We used nasal RAE tubes in our study. These tubes are marked at the point of the preformed curvature to help positioning [20]. Hence, RAE tubes may be an effective alternative to nasotracheal intubation in patients undergoing oral and maxillofacial surgery required. Although the preformed curvature of the RAE tube assures airway patency, the ability to adjust the intubation depth is limited. Moreover, since the length from the tip of the tube to the mark is constant, we feel it is difficult to individualize tube depth.
Our study has several limitations. First, this study was based on anthropometric measurements of, adult, Korean patients. A larger sample size would be necessary to apply it in different populations. Second, we used portex RAE nasal ETT for nasotracheal intubation in our study.
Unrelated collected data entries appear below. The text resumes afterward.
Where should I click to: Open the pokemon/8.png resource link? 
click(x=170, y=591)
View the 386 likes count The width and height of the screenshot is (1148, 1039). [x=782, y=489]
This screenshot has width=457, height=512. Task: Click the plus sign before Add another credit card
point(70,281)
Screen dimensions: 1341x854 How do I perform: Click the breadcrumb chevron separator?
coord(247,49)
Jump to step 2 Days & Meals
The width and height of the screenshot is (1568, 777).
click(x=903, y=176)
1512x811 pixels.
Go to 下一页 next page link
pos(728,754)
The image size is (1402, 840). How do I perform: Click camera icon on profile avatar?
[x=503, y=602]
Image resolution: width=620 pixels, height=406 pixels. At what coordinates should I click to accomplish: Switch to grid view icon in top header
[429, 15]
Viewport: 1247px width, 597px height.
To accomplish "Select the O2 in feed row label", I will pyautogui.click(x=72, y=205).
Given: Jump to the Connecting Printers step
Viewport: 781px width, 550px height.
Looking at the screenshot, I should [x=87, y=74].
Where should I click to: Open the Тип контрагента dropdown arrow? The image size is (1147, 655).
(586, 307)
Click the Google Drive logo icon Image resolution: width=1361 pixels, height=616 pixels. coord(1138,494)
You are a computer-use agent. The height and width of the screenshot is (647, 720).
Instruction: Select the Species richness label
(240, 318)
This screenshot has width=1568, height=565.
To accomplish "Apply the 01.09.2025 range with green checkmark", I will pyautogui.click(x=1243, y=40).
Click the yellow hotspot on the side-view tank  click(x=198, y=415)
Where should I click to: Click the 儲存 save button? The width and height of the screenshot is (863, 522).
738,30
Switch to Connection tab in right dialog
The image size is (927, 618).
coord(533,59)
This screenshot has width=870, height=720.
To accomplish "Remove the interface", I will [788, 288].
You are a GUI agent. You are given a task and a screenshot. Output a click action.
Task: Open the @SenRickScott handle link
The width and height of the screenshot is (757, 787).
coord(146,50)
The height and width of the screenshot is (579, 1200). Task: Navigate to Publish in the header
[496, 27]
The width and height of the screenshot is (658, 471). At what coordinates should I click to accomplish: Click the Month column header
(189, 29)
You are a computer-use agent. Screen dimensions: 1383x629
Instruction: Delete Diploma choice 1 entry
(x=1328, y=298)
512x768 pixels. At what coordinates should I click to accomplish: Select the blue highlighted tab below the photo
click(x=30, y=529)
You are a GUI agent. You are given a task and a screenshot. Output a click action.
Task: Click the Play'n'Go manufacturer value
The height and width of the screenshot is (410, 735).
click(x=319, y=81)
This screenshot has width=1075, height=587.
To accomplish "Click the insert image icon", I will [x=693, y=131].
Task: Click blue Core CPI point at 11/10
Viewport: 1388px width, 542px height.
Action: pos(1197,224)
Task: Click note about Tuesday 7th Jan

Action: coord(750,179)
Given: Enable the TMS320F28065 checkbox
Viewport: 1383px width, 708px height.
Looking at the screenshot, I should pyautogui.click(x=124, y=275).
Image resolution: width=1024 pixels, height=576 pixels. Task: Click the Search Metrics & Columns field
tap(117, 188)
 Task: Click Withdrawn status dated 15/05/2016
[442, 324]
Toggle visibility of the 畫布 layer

This tube is made of silicone and has an opaque surface; besides, depth measurements are not marked, which may have affected the accuracy of our measurements. Third, all measurements were made with the head in neutral position. If the head position changes during surgery, the tube depth should be adjusted accordingly.
In conclusion, the optimal ETT depth of nasotracheally intubated adult patients with the head placed in neutral position is correlated with height and the sum of the distances from nares to tragus, tragus to angle of the mandible, and angle of the mandible to sternal notch. The formula we propose would be a useful guide in determining the optimal tube placement in the patients who require nasotracheal intubation.